Gov. Ron DeSantis will keep Surgeon General Joseph Ladapo around for a second term.
Ladapo, who had been on the faculty of the University of California at Los Angeles, has been a key partner with DeSantis since coming on board more than a year ago. He has been skeptical of COVID-19 vaccines and recently led the charge to convince state medical regulators to draft new rules that prevent doctors from prescribing gender-affirming care for minors.
In a tweet Monday, DeSantis said Ladapo “has done a great job” in his role as Surgeon General and Secretary of the Department of Health.
“His evidence-based principles serve as a counterweight to the increasingly political positions of the entrenched medical establishment, especially on schools, masks and mRNA shots,” DeSantis wrote.
Ladapo has been a lightning rod since he took the job and Democrats opposed his confirmation in the Senate. In October, Ladapo promoted a book he wrote by appearing on a far-right podcast that has shared QAnon-related conspiracy theories. He went on another podcast hosted by an Ohio physician who has promoted the unsupported idea that vaccines cause autism.
This is the first high-profile job for the second term that has been announced since DeSantis convincingly won his re-election bid last week. It is anticipated some top officials may leave the administration by the end of the year ahead of a strict new ethics law that will take effect. That new law prohibits agency heads from lobbying for six years once they leave their job.
Current law only requires top state officials to wait two years before they can lobby their former employer. And there is no ban on lobbying the Legislature.
The administration last week announced establishing the JoinTeamDeSantis.com job portal that provides a streamlined application form for those who want to work in his administration.
Meanwhile, two former Chiefs of Staff to the Governor — Adrian Lukis and Shane Strum — as well as Miami lawyer Scott Wagner, will oversee DeSantis’s transition from his first term as Governor to his second.

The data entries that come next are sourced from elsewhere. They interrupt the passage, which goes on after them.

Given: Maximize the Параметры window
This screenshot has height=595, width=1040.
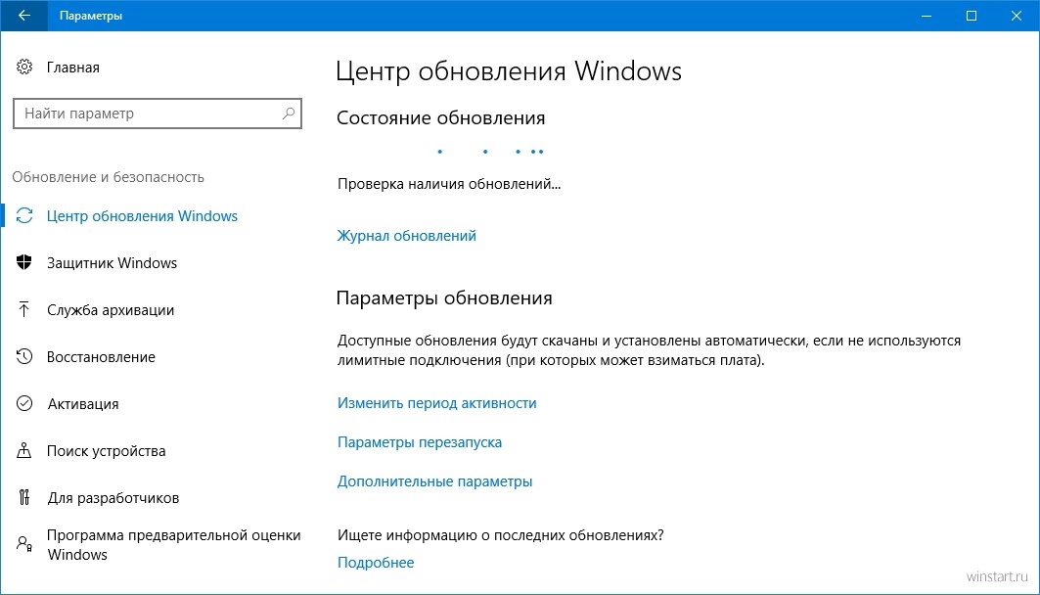Looking at the screenshot, I should pyautogui.click(x=971, y=16).
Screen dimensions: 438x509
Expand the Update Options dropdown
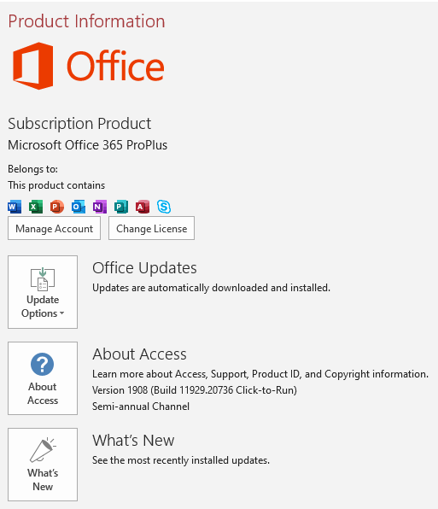[x=43, y=292]
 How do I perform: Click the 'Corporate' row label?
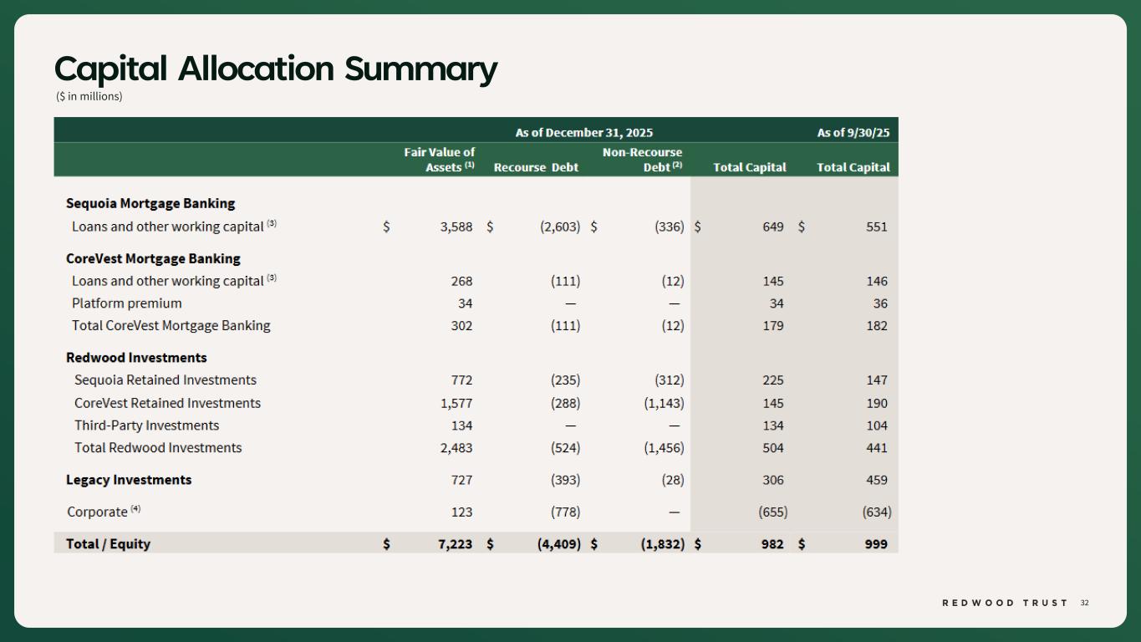(x=98, y=512)
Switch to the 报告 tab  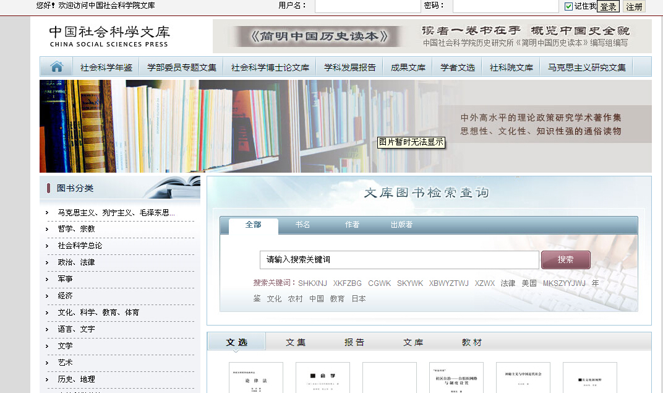pyautogui.click(x=354, y=342)
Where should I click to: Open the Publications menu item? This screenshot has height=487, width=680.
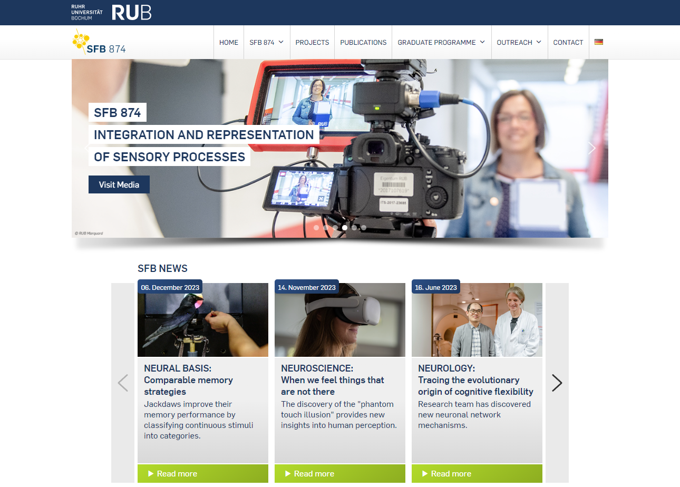(x=363, y=42)
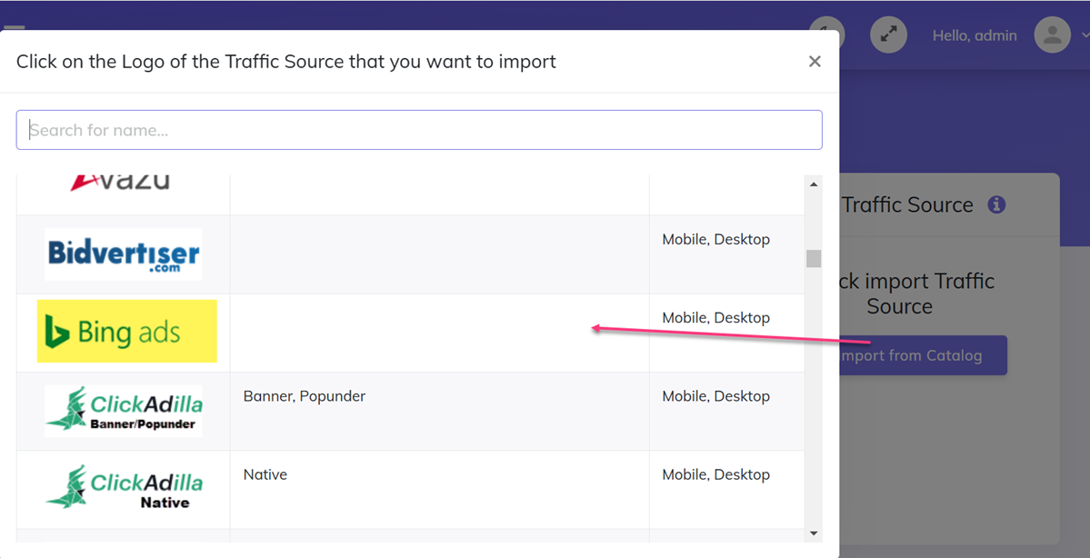Open the Traffic Source info icon
This screenshot has width=1090, height=558.
coord(996,204)
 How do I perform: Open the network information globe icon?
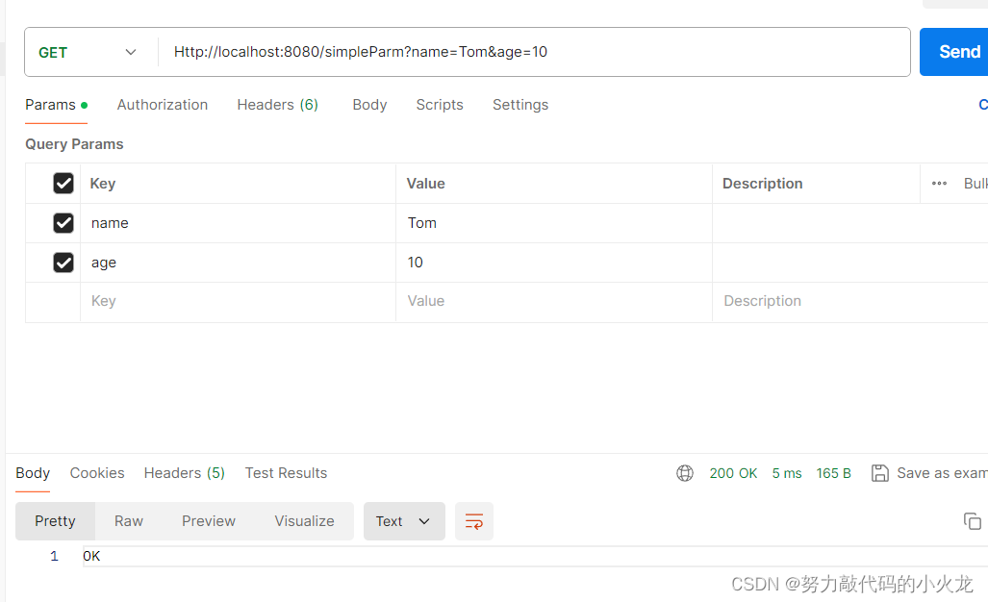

Lukis is now a partner at the lobbying and public relations firm Ballard Partners, while Strum is president and CEO of Broward Health. Wagner is the Vice Chair of the South Florida Water Management District.
Dr. Ladapo has done a great job as @FLSurgeonGen. His evidence-based principles serve as a counterweight to the increasingly political positions of the entrenched medical establishment, especially on schools, masks and mRNA shots.